Asia Bibi s'est adressée pour la première fois à la presse depuis son arrivée au Canada il y a 4 mois. Elle évoque, dans une interview au journal britannique The Telegraph, la loi sur le blasphème qui a failli lui coûter la vie.

«Cette loi sur le blasphème doit être révisée»

Elle déclare: «Le fait qu'au Pakistan, on puisse accuser et condamner quelqu’un pour blasphème sans avoir mené d’investigations sérieuses au préalable, sans disposer de preuves fiables, ne devrait pas être possible. Cette loi sur le blasphème doit être révisée. Elle doit être assortie d’un mécanisme sérieux d’investigation. On ne devrait pas considérer qu’une personne est coupable s’il n’y a pas de preuves concrètes.»

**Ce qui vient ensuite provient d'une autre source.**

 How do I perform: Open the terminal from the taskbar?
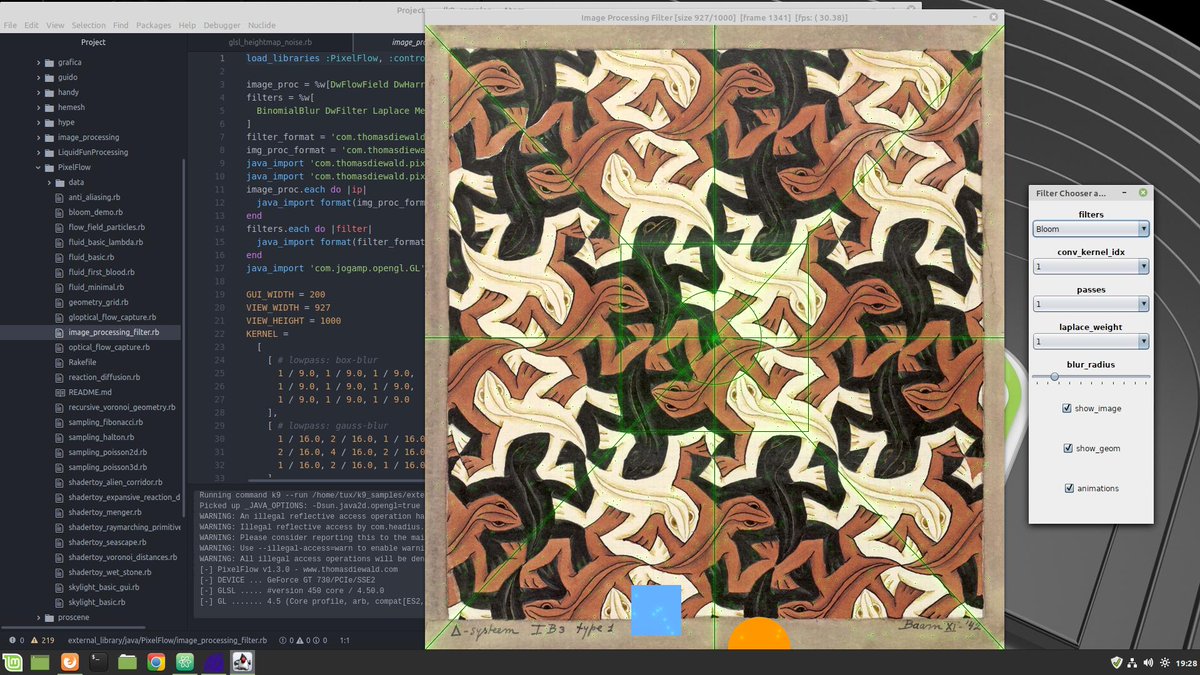(97, 662)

Dans l’interview, elle raconte la terrible épreuve de la prison et sa tristesse de n’avoir pas pu revoir son père avant de quitter le pays. Si à présent, elle est en sécurité, elle n’oublie pas ceux qui sont toujours en prison à cause de cette loi:

«De nombreuses autres personnes sont en prison depuis des années, faussement accusées de blasphème, elles aussi méritent de recevoir un jugement équitable.»

Elle a refusé de renier sa foi en échange d'une libération immédiate

À cause de cette loi, Asia a passé 9 ans en prison avant que la Cour suprême du Pakistan ne finisse par l’acquitter il y a presque 1 ans. Elle a ensuite été placée sous protection policière pendant 7 mois avant de pouvoir rejoindre sa famille qui l’attendait au Canada.

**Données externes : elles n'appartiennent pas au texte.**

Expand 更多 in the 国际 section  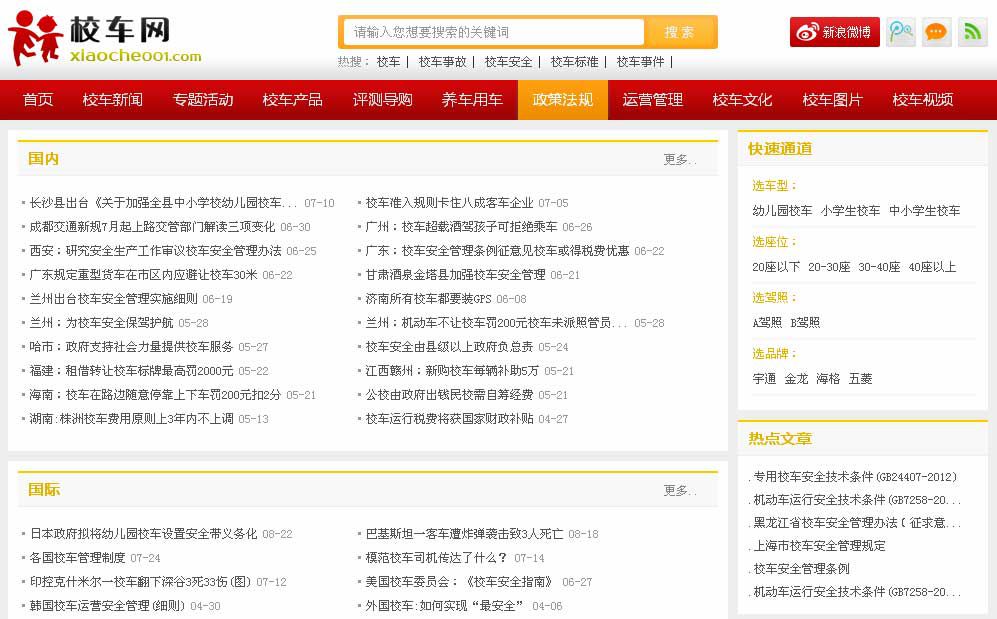[680, 490]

Jan Figel, premier envoyé spécial de l’Union Européenne pour la liberté de religion et de conviction dont le rôle de médiateur a participé à son extradition, l’a décrite au Telegraph comme étant «une femme admirable de courage et une mère aimante qui a refusé de renier sa foi chrétienne en échange d’une liberté immédiate.»

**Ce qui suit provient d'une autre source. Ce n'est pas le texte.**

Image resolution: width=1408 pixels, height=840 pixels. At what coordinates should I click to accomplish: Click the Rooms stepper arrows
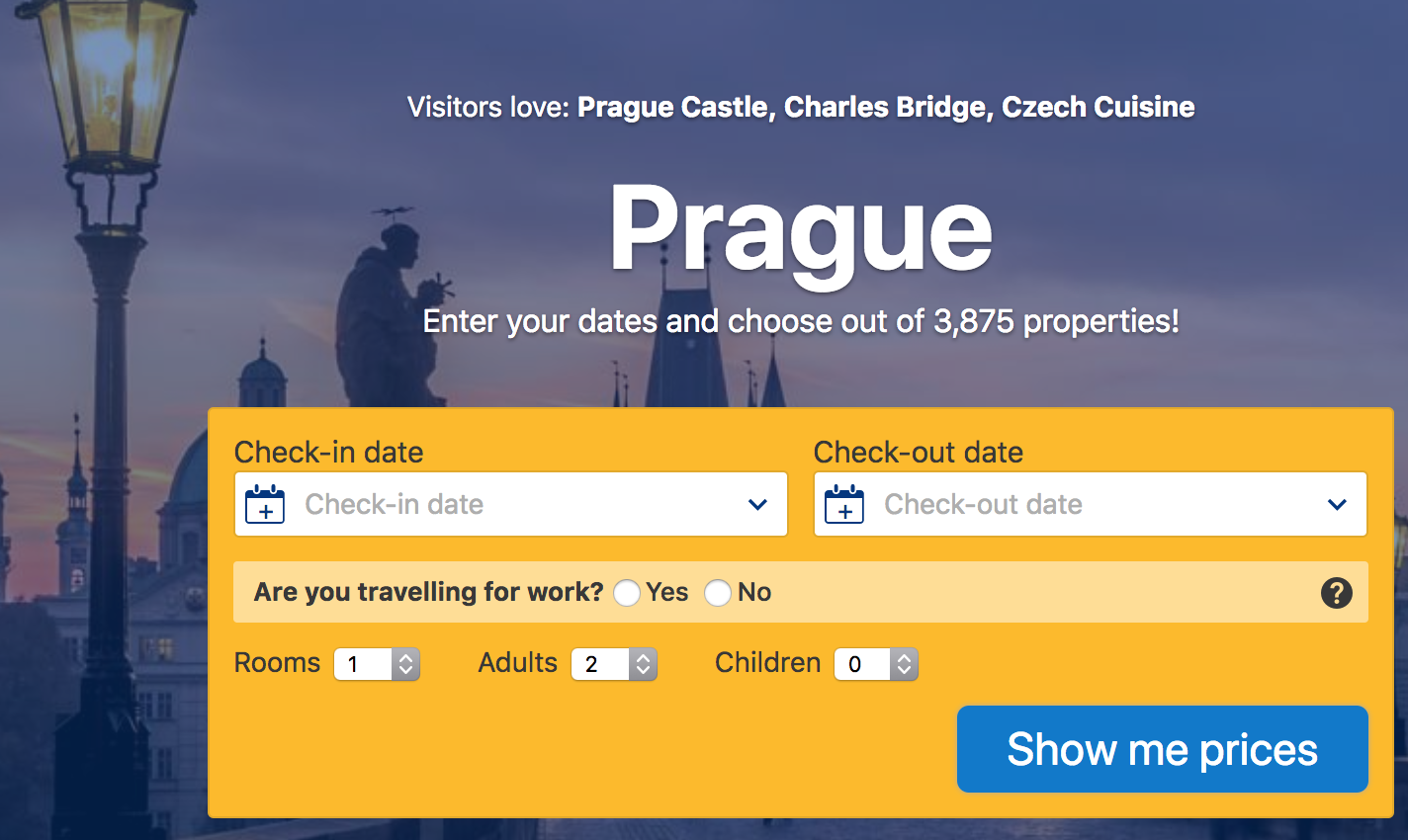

Asia Bibi vit désormais dans un endroit tenu secret au Canada. Elle espère pouvoir déménager en Europe dans les prochains mois. La chrétienne pakistanaise a passé des années dans le couloir de la mort après une fausse accusation de blasphème.

La loi anti-blasphème touche de nombreux chrétiens

Au Pakistan, la minorité chrétienne, fortement discriminée, est particulièrement touchée par la loi anti-blasphème, souvent utilisée de manière injuste entre voisins pour régler des conflits mineurs. Les chiffres sont parlants. Au Pakistan, les chrétiens représentent environ 4% de la population totale, mais 12% des 691 cas de blasphème enregistrés en 2015 impliquent des chrétiens.

La violence exercée contre les chrétiens au Pakistan est extrême depuis plusieurs années. En 2018, par exemple, au moins 28 d’entre eux y ont été tués en raison de leur foi, 56 chrétiens sont actuellement emprisonnés et 28 églises ont été détruites.